**BRIEF**
In the listing that follows, locate the line containing "Preprints.org (760, 2369)" and the line containing "10 (81, 1709)". Retype exactly those two lines and every line between them, and nothing more.
**** EXERCISE DATA
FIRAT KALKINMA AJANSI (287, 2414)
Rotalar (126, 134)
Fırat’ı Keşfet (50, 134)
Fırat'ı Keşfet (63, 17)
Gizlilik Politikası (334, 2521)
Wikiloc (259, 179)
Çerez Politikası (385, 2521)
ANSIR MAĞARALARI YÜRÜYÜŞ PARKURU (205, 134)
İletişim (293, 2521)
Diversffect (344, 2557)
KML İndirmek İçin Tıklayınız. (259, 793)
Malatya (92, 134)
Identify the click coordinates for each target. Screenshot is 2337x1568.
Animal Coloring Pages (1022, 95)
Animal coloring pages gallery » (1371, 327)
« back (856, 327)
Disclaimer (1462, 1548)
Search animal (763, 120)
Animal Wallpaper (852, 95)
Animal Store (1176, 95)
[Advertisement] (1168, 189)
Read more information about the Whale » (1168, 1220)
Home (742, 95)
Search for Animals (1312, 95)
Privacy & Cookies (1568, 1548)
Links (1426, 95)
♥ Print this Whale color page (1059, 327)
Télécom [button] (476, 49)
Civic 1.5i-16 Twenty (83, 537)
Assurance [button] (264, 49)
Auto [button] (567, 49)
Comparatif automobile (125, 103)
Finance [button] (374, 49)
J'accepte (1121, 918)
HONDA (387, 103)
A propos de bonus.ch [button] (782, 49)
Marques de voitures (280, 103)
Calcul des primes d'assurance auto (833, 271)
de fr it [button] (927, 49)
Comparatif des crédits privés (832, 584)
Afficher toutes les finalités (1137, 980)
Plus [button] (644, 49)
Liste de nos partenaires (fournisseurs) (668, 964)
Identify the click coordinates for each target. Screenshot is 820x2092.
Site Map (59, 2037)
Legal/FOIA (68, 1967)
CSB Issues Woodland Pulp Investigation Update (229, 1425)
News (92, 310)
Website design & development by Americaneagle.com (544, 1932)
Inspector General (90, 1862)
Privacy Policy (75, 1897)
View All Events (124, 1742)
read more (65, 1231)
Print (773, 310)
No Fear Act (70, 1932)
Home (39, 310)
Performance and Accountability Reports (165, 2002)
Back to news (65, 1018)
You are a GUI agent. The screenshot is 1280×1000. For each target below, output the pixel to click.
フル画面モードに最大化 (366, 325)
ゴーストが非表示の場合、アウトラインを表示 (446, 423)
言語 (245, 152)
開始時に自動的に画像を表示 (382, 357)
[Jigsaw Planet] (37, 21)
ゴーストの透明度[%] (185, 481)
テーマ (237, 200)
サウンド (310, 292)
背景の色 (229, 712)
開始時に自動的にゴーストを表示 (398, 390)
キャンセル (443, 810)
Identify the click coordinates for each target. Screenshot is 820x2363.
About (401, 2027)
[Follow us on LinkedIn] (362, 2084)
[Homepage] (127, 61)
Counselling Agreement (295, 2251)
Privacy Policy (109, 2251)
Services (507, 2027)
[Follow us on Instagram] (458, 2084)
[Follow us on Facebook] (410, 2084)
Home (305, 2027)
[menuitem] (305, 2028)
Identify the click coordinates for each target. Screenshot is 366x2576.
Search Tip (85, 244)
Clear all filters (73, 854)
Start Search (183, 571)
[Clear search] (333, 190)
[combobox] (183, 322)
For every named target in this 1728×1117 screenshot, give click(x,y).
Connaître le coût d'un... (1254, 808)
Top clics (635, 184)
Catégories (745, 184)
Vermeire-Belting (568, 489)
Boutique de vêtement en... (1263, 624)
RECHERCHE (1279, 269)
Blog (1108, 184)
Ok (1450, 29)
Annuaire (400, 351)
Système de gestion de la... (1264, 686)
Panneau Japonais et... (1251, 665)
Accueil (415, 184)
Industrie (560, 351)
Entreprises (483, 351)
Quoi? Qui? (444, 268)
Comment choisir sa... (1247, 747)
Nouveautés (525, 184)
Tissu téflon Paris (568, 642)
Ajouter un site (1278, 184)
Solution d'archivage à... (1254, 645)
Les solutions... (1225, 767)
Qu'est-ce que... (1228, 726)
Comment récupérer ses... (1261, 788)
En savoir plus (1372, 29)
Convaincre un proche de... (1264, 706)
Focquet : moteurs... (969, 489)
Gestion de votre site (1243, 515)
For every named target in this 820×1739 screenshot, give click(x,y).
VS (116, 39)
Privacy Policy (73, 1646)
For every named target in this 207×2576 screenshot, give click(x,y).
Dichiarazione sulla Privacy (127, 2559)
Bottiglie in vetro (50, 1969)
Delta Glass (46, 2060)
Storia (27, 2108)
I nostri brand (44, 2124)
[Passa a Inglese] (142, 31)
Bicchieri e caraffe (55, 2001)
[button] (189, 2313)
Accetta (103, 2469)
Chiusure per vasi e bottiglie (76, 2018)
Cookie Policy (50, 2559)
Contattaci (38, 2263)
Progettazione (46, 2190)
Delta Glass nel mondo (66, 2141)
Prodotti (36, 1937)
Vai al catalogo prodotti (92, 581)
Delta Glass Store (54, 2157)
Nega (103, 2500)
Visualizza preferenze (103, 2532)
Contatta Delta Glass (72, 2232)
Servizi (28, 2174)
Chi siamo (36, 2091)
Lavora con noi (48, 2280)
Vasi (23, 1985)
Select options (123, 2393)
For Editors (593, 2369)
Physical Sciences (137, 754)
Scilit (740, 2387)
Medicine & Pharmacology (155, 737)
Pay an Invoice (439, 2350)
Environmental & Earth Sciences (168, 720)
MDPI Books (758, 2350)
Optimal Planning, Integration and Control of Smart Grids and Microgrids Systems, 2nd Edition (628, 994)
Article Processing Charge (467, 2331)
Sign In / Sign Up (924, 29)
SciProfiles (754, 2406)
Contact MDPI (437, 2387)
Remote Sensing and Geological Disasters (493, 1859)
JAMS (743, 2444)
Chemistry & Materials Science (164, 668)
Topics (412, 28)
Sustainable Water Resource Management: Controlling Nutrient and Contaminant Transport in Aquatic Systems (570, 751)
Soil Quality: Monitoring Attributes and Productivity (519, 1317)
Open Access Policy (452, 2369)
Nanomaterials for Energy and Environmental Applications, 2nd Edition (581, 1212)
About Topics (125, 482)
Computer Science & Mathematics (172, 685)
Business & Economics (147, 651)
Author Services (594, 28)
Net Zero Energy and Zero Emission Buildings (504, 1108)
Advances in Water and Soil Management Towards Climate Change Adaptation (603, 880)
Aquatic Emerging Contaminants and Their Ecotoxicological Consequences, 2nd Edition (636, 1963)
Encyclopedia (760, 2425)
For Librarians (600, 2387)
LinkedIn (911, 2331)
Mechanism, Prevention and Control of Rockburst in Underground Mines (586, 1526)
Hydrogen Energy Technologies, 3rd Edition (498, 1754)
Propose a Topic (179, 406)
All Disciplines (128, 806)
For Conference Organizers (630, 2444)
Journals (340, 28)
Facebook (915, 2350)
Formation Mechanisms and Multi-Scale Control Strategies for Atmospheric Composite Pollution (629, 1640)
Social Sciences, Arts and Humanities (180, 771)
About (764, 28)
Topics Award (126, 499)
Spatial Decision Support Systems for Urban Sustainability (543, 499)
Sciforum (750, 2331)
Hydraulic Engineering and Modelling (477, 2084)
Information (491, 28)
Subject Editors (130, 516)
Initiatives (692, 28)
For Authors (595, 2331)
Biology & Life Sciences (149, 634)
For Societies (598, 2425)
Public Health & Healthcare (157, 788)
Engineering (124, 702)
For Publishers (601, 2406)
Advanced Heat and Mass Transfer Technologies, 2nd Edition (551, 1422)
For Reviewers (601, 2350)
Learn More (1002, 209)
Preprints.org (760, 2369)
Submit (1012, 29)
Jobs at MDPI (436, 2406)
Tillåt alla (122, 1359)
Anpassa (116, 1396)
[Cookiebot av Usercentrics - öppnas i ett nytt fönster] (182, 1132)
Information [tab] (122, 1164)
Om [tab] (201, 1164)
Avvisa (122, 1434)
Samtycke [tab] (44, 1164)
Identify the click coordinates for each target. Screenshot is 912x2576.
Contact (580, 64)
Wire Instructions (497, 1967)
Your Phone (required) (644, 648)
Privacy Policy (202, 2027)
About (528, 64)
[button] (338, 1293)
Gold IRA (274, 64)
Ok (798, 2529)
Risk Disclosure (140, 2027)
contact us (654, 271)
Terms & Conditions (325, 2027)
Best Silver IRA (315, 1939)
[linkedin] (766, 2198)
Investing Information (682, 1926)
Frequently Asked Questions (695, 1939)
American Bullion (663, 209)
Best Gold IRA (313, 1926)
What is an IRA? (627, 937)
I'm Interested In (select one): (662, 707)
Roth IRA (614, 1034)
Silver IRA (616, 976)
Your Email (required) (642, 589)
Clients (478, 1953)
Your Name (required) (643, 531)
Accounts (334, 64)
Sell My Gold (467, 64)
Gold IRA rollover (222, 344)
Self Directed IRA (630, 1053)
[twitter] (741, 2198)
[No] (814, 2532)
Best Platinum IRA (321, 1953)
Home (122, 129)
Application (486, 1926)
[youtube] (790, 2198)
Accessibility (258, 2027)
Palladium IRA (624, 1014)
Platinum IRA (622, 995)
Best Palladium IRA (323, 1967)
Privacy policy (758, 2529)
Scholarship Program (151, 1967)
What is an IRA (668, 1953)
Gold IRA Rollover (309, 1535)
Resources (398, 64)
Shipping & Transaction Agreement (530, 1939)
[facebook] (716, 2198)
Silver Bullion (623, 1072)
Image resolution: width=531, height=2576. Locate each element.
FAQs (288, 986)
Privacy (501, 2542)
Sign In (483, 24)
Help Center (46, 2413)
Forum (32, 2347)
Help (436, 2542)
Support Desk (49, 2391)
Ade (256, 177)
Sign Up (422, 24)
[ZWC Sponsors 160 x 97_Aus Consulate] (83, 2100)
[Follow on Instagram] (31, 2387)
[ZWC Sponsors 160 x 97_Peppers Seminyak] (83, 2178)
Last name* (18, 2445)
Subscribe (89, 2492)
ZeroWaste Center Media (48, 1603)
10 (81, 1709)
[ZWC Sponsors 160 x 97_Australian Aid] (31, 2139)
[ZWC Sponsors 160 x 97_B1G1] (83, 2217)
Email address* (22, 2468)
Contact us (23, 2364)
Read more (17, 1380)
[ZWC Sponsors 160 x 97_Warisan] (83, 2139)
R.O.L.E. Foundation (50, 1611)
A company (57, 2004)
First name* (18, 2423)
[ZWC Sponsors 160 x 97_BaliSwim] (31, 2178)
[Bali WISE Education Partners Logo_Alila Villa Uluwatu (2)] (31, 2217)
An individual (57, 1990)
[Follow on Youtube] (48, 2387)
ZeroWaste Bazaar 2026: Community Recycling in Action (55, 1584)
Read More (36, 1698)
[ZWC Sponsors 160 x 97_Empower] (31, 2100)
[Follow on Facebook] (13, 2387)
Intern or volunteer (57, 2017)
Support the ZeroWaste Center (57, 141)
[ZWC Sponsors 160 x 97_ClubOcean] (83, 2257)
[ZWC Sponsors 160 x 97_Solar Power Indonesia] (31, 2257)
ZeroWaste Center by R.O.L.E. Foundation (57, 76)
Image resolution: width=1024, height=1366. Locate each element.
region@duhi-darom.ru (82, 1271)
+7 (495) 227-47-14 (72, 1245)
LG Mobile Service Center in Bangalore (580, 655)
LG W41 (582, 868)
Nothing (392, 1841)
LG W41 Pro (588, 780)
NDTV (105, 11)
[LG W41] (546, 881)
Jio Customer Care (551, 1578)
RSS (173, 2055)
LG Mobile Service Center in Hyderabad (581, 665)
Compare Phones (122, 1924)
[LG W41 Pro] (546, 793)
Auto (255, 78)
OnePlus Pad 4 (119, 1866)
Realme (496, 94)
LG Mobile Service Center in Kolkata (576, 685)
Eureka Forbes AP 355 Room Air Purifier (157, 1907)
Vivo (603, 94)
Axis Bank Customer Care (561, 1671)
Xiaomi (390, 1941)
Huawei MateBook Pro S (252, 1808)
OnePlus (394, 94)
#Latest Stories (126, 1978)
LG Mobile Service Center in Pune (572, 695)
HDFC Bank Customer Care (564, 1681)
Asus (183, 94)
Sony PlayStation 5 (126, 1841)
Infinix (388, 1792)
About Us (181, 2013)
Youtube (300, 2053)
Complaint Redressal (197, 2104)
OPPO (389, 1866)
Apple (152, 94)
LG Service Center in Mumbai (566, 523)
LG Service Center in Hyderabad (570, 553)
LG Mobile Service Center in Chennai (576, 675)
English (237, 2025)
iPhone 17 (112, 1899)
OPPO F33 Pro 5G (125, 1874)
********
**EXPECTED ANSWER**
Preprints.org (760, 2369)
Submit (1012, 29)
Jobs at MDPI (436, 2406)
Tillåt alla (122, 1359)
Anpassa (116, 1396)
[Cookiebot av Usercentrics - öppnas i ett nytt fönster] (182, 1132)
Information [tab] (122, 1164)
Om [tab] (201, 1164)
Avvisa (122, 1434)
Samtycke [tab] (44, 1164)
Identify the click coordinates for each target. Screenshot is 912x2576.
Contact (580, 64)
Wire Instructions (497, 1967)
Your Phone (required) (644, 648)
Privacy Policy (202, 2027)
About (528, 64)
[button] (338, 1293)
Gold IRA (274, 64)
Ok (798, 2529)
Risk Disclosure (140, 2027)
contact us (654, 271)
Terms & Conditions (325, 2027)
Best Silver IRA (315, 1939)
[linkedin] (766, 2198)
Investing Information (682, 1926)
Frequently Asked Questions (695, 1939)
American Bullion (663, 209)
Best Gold IRA (313, 1926)
What is an IRA? (627, 937)
I'm Interested In (select one): (662, 707)
Roth IRA (614, 1034)
Silver IRA (616, 976)
Your Email (required) (642, 589)
Clients (478, 1953)
Your Name (required) (643, 531)
Accounts (334, 64)
Sell My Gold (467, 64)
Gold IRA rollover (222, 344)
Self Directed IRA (630, 1053)
[twitter] (741, 2198)
[No] (814, 2532)
Best Platinum IRA (321, 1953)
Home (122, 129)
Application (486, 1926)
[youtube] (790, 2198)
Accessibility (258, 2027)
Palladium IRA (624, 1014)
Platinum IRA (622, 995)
Best Palladium IRA (323, 1967)
Privacy policy (758, 2529)
Scholarship Program (151, 1967)
What is an IRA (668, 1953)
Gold IRA Rollover (309, 1535)
Resources (398, 64)
Shipping & Transaction Agreement (530, 1939)
[facebook] (716, 2198)
Silver Bullion (623, 1072)
Image resolution: width=531, height=2576. Locate each element.
FAQs (288, 986)
Privacy (501, 2542)
Sign In (483, 24)
Help Center (46, 2413)
Forum (32, 2347)
Help (436, 2542)
Support Desk (49, 2391)
Ade (256, 177)
Sign Up (422, 24)
[ZWC Sponsors 160 x 97_Aus Consulate] (83, 2100)
[Follow on Instagram] (31, 2387)
[ZWC Sponsors 160 x 97_Peppers Seminyak] (83, 2178)
Last name* (18, 2445)
Subscribe (89, 2492)
ZeroWaste Center Media (48, 1603)
10 (81, 1709)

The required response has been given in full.